Exercise directions:
List each line of the data that holds the string "dropdown", please.

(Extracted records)

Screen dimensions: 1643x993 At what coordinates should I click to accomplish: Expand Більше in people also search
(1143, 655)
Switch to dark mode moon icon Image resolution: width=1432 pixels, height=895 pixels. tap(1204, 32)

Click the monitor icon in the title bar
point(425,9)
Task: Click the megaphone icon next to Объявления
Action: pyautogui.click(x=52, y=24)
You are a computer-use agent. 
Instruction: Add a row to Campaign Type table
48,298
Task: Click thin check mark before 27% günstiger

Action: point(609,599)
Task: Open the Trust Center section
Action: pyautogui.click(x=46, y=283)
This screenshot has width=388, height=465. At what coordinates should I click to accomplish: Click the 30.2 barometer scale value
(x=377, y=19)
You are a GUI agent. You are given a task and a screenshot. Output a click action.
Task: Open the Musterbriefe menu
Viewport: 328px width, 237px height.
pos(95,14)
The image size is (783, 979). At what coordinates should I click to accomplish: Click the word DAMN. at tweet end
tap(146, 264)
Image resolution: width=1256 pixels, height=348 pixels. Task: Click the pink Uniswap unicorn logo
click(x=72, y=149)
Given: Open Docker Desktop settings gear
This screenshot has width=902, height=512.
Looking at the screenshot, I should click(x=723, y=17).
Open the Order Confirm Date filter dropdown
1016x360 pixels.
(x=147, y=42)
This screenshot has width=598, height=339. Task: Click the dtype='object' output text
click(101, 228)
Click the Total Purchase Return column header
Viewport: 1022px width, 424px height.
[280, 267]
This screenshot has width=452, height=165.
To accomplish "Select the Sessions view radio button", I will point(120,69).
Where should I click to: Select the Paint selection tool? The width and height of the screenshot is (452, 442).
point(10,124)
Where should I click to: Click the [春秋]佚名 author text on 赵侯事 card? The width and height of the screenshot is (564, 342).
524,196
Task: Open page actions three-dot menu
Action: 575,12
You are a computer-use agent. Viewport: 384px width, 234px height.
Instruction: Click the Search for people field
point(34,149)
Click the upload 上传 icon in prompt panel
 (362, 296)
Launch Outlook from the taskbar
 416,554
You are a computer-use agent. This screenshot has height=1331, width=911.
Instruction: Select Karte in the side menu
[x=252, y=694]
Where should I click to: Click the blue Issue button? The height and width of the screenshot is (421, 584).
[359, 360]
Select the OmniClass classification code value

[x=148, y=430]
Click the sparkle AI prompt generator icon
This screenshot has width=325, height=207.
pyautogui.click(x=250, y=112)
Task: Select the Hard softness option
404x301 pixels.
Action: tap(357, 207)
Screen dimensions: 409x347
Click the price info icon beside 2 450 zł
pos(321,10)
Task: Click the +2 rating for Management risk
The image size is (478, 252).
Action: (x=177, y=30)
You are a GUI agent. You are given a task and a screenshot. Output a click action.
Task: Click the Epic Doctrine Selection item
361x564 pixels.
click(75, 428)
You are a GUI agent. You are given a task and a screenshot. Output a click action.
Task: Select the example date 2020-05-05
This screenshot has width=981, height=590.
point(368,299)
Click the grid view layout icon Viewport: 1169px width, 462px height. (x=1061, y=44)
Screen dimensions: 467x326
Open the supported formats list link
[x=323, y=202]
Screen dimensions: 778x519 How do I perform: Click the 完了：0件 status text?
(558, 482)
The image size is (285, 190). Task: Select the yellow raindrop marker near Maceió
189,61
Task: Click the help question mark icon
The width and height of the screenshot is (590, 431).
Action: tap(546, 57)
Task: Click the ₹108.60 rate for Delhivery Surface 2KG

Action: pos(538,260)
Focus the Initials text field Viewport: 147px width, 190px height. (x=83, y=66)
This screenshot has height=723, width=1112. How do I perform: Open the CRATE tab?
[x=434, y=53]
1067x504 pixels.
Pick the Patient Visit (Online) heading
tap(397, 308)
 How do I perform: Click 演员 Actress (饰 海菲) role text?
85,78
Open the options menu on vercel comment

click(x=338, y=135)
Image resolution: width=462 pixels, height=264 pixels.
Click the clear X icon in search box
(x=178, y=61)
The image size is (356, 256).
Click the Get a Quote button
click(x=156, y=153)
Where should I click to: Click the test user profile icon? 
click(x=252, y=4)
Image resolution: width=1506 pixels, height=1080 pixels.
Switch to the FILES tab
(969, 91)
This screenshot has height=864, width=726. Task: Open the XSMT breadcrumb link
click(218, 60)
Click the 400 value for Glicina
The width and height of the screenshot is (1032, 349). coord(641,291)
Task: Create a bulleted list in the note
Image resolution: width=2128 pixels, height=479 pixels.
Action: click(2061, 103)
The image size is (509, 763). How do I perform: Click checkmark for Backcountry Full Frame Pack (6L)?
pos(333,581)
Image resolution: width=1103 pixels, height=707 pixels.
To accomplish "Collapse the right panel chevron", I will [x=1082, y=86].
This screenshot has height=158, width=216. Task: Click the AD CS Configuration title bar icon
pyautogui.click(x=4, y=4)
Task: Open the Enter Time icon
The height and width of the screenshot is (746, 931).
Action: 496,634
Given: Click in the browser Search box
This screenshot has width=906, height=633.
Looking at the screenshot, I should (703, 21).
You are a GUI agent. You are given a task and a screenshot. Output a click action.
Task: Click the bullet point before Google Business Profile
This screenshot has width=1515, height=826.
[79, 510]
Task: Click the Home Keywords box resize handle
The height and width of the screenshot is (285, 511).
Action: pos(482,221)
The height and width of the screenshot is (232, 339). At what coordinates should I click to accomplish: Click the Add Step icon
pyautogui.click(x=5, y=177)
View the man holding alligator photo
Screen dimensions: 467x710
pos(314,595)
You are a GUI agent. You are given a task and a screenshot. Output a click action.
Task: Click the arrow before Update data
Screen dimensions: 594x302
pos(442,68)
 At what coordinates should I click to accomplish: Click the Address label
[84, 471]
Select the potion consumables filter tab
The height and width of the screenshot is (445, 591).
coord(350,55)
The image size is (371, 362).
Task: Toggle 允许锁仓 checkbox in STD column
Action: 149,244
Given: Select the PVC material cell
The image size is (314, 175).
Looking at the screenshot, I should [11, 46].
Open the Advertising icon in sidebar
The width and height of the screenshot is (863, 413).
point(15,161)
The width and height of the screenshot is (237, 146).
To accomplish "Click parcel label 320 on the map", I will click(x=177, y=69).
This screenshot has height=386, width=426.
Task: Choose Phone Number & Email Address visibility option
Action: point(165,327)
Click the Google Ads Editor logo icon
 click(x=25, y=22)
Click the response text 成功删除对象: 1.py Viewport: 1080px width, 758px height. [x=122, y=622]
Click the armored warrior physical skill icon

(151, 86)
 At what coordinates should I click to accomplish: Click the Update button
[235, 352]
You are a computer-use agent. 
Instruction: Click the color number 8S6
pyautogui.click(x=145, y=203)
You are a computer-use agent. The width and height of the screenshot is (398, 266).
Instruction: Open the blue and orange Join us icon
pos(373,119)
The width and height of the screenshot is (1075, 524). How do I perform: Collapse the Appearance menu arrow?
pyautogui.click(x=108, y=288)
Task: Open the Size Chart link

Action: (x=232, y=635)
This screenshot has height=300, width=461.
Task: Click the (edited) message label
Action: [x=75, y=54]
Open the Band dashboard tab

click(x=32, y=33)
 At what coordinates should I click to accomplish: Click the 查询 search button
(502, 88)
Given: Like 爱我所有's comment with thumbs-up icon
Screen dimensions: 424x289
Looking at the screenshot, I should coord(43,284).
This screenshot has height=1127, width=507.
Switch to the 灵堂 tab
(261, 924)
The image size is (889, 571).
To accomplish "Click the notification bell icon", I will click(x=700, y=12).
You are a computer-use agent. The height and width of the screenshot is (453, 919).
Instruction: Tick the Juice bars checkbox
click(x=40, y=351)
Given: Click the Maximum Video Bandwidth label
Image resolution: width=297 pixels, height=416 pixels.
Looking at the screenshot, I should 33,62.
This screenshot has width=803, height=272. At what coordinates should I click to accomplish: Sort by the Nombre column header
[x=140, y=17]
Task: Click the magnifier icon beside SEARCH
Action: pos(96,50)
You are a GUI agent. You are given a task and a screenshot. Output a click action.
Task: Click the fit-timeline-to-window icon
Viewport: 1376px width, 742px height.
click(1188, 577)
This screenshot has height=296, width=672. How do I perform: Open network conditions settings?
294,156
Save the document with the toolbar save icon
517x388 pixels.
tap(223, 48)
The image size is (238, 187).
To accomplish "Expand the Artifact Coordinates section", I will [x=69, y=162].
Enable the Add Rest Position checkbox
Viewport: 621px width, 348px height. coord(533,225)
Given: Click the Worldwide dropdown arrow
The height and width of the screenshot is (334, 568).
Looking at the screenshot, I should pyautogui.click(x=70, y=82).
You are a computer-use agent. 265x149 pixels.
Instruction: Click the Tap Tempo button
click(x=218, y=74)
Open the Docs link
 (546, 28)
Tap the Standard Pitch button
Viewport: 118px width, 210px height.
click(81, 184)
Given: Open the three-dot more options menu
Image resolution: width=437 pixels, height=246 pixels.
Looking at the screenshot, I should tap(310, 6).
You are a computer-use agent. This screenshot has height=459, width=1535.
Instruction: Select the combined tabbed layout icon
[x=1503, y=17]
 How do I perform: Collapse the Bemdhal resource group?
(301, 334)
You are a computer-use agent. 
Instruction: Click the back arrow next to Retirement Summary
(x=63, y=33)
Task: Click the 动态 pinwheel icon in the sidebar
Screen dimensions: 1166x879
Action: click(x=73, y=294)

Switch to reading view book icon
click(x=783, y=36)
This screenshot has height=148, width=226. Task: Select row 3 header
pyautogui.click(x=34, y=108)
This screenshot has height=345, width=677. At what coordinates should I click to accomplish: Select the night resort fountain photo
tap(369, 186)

Answer for this exercise:
Open the Order Confirm Date filter dropdown
Given: Click the Worldwide dropdown arrow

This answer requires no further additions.